Catarina Saraiva, 19 anos
“É a primeira vez que eu venho a uma concentração destas. Nunca vim antes por falta de tempo ou talvez um bocadinho de falta de consciência do problema que é. Mas acho fundamental, tanto homens como mulheres virem defender uma causa que é comum a todos.
Eu já fui assediada no autocarro e foi terrível. Uma vez também, ao ir para casa, um rapaz já me perseguiu porque achou que eu por estar àquela hora da madrugada na rua sozinha tinha o direito de vir atrás de mim até à porta de minha casa e ter qualquer tipo de contacto, mas, de facto, não tem e eu dessa vez soube como reagir. Mas da primeira vez lembro-me que fiquei em pânico”.
David Costa, 18 anos
“Eu venho, porque procuro ser um cidadão ativo e essa questão do culto da violação é uma questão que continua a existir, infelizmente, depois de tantos anos. Também diz respeito aos homens, mas de facto a mulher sempre foi vista como um ser mais vulnerável, mais sensível e, portanto, acho que essa cultura da violação incide mais fortemente sobre elas.

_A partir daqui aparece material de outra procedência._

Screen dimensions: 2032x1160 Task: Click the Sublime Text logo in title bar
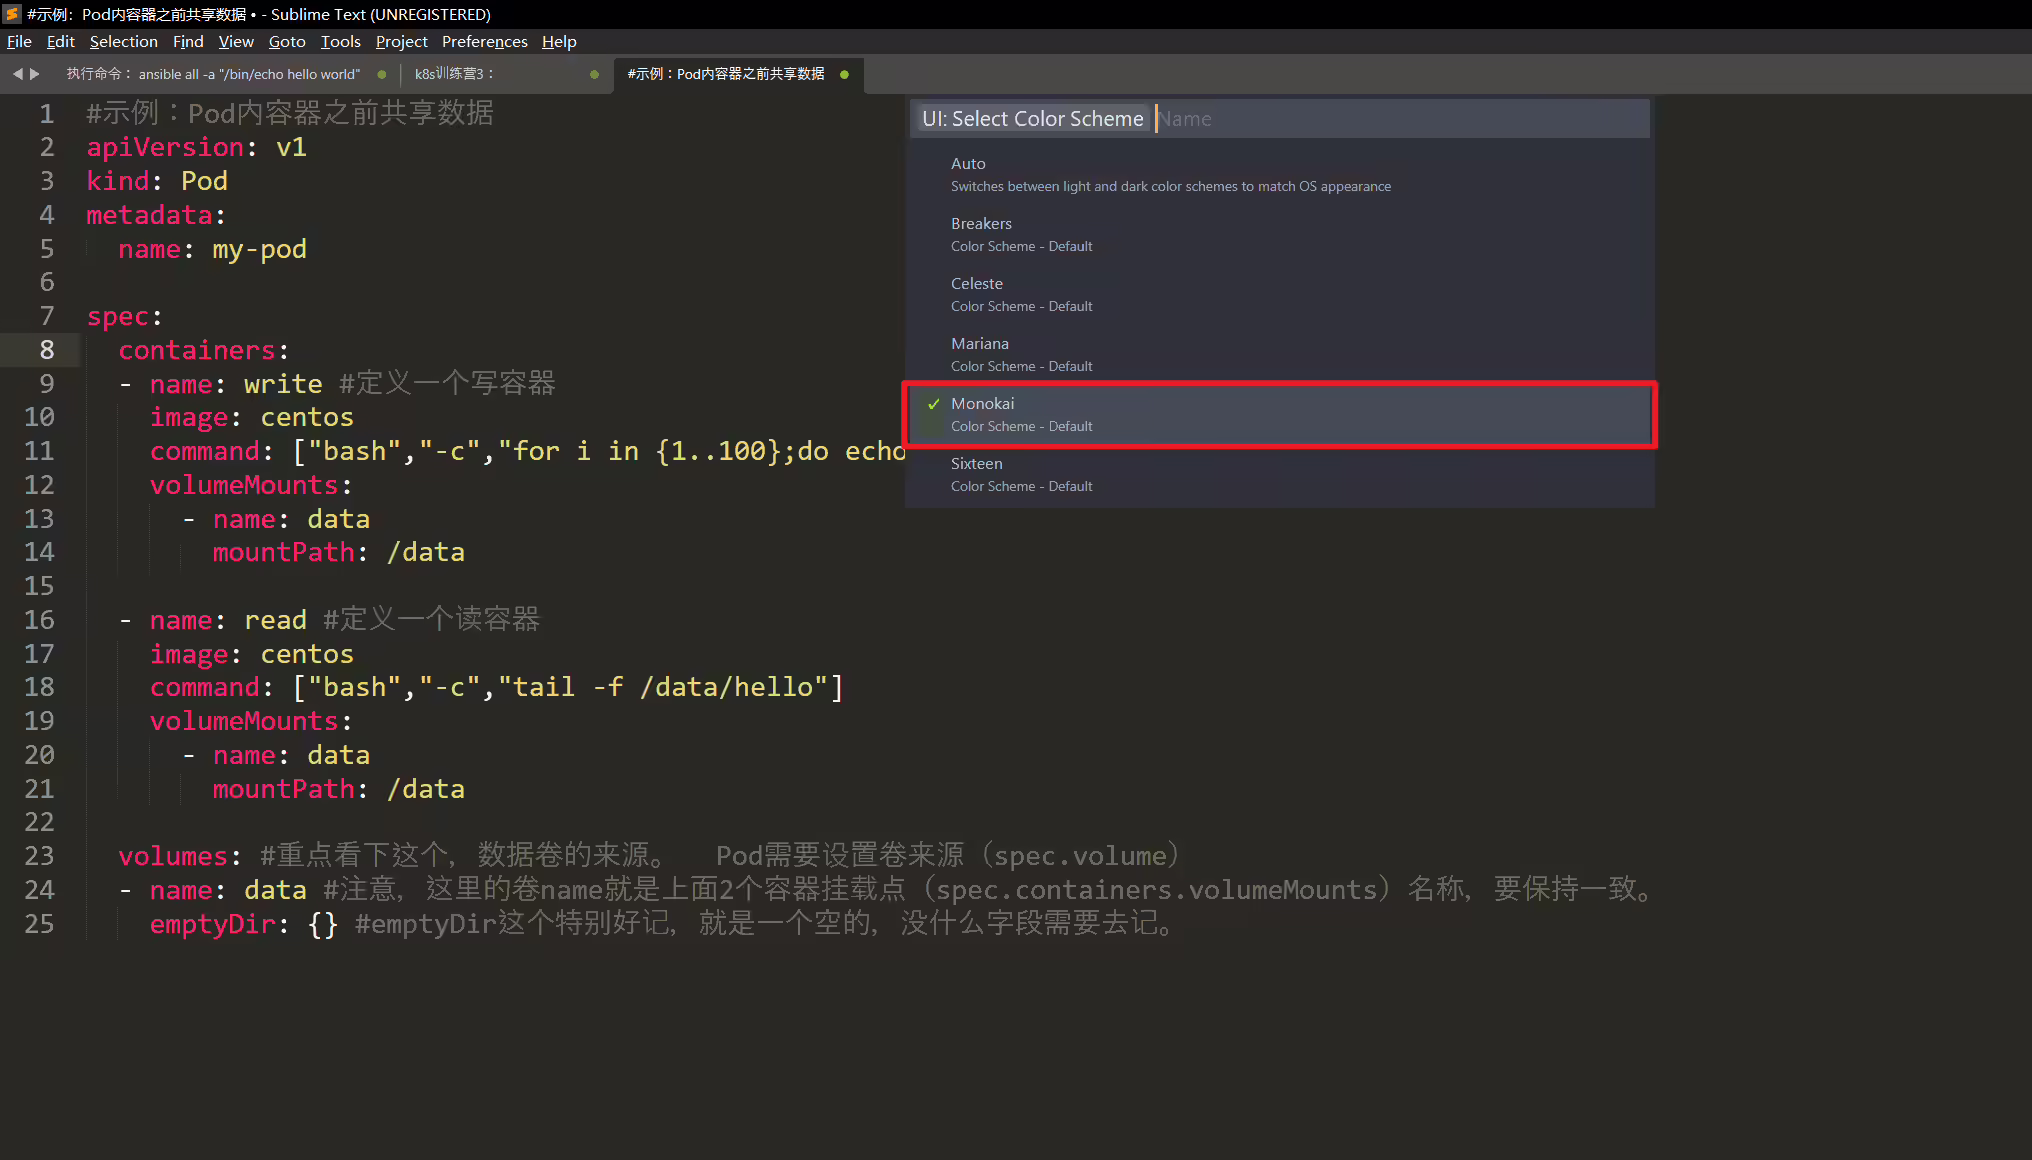point(12,14)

Essa instrumentalização da mulher parece que está muito escondida, muito implícita. Isso acontece-nos todos os dias e nós às vezes nem reparamos. Até as próprias mulheres que sofrem disso não reparam, porque é muito subtil. Só que depois tem agravos muito fortes e que podem ser muito perigosos. Eu acho que a mudança parte da educação. Estas marchas são importantes, mas a arma é a educação.”
Helena Valente, 35 anos
“Esta questão do vídeo, obviamente que foi um bocado o mote que nos trouxe aqui, mas esta questão é uma questão de sempre e é importante que as mulheres se mobilizem, mas também é importante mostrar aos rapazes que isto não é aceitável e que a cultura de violação está presente.
Acho que nós, as mães, temos um papel muito importante nesta luta, porque muitas vezes somos as cuidadoras principais dos nossos filhos e também cabe a nós travar esta mentalidade.”
Joana Dumas, 29 anos
“Estou aqui, porque acho que as mulheres precisam de continuar a dar voz a esta luta que nós já lutamos há muitos anos e eu própria já fui assediada na rua, no trabalho e não quero isso para mim. Não é não e, portanto, estou a tentar ajudar e a dar voz às mulheres.
Cultura da violação é o homem achar que os seus desejos naturais valem mais do que um não da mulher, mas tenho a certeza que também há homens vítimas de violação e devem denunciar como nós.”
Francisco Silva, 19 anos
“A cultura de violação existe e eu sou solidário com a causa.
Não sou muito ativo politicamente, mas é melhor estar aqui do que estar em casa. Sem dúvida que está presente na música, nos filmes e nos livros”.
Beatriz Arnedo, 21 anos
“Vim hoje, porque esta é uma concentração simbólica para mostrar que as mulheres não têm que se conformar com o que se está a passar na sociedade atualmente.
Desde muito pequenas que nos apresentam livros e histórias que colocam a mulher sempre num papel de submissão ou de vulnerabilidade e o homem tem sempre o papel principal, o papel de salvar, o papel de proteger. Nós não precisamos de ser protegidas, não precisamos de ser reclusas constantemente desta mentalidade patriarcal e machista”.